ISRAELI AUTHORITIES SEIZED IAC\'S MATERIALS
"We also saw Israeli tanks and other armored vehicles firing machine-gun rounds and larger projectiles at youthful demonstrators in Ramallah," Flounders added. "We collected some of the shell casings and metal fragments from the different target areas to bring back to the United States for evaluation and testing."
Flounders said: "As we were preparing to leave from Ben Gurion Airport in Tel Aviv, members of our delegation were stopped, searched and interrogated. The shell casings and metal fragments were confiscated. While this prevented us from doing our own tests, it made us even more suspicious that the Israeli forces were using DU shells."
A 1995 report from the U.S. Army Environmental Policy Institute asserts that Israel is one of the countries with DU munitions in its arsenal. Given Israel\'s own nuclear program and well-developed military industry, the IAC believes Israel is quite likely a manufacturer of its own DU ammunition.
The "Apache" and the Cobra helicopters--both used by the Israeli armed forces--are equipped to fire DU shells. Also, the Israeli Sabra tank is modeled on the Abrams M1A1 tank, which is also capable of firing DU shells.
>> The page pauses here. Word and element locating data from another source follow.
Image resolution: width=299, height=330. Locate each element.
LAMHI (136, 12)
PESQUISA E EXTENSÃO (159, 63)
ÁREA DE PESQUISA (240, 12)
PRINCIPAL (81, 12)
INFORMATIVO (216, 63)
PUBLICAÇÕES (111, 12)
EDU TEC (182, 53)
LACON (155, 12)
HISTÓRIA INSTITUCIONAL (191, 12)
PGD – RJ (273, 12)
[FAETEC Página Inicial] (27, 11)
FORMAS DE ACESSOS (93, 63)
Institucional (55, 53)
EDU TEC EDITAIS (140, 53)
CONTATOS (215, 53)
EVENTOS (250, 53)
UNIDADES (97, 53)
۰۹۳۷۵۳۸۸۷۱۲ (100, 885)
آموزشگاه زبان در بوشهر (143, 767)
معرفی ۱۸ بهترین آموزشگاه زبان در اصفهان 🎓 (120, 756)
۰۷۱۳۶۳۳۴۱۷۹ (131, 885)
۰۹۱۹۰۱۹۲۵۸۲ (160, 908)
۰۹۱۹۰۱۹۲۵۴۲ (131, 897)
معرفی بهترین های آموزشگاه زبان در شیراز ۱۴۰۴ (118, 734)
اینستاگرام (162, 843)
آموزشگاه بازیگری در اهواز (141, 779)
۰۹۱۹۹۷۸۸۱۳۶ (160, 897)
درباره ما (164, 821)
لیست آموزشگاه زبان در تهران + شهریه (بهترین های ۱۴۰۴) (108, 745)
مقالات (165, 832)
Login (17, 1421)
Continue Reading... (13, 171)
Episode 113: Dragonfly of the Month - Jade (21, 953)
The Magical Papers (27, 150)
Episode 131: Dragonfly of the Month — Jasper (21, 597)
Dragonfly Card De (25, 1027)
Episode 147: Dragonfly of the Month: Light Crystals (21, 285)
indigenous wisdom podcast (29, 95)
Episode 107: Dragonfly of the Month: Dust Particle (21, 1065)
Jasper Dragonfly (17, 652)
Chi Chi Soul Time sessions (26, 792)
DU is a waste product of the process that produces enriched uranium for use in atomic weapons and nuclear power plants. Because it is extremely dense, when turned into a metal DU can be used to make a shell that penetrates steel. It\'s also pyrophoric; that is, it burns when heated by friction when it strikes steel.
When DU burns, it spews tiny particles of poisonous and radioactive uranium oxide into the air. The small particles can be ingested or inhaled by humans for miles around. Even one particle, when lodged in a vital organ, can be dangerous.
At least 600,000 pounds of DU and uranium dust was left around Iraq, Kuwait and Saudi Arabia by U.S. and British forces during the 1991 war against Iraq. A symposium in Baghdad in December 1998 found higher rates of childhood leukemia and other cancers in people living around Basra, and attributed this to DU contamination. For some cancers the rates were 5 to 10 times higher than normal.
A REASON TO REFUSE DUTY
DU is also considered at least a contributing cause to the 120,000 reported cases of "Gulf War Syndrome." Numerous international studies in Britain, the United States and Iraq have linked Gulf War Syndrome to the use of radioactive weapons in the bombing. The chronic symptoms of this ailment range from sharp increases in cancers to memory loss, chronic pain, fatigue and birth defects in the veterans\' children.
While the Pentagon continues to deny any great dangers from DU, the 1995 U.S. Army Environmental Policy Institute study, entitled "Health and Environmental Consequences of Depleted Uranium in the U.S. Army," stated: "If DU enters the body, it has the potential to generate significant medical consequences. The risks associated with DU in the body are both chemical and radiological.... Personnel inside or near vehicles struck by DU penetrators could receive significant internal exposures."
DU is also used to make tank armor and is used in heavily armored Israeli vehicles. Exposure to radiation for those remaining in the tanks for a long time or from handling wea pons can be another source of danger.
"Like the U.S. generals who are the main supplier of Israeli weapons," said Flounders, "the Israeli general staff are indifferent to protecting the long-term health of their own rank-and-file soldiers, not to speak of their racist contempt for the Palestinians.
"For groups inside Israel who oppose the repression of Palestinians, challenging DU use could increase the conscientious resistance from individual Israeli troops that has already surfaced."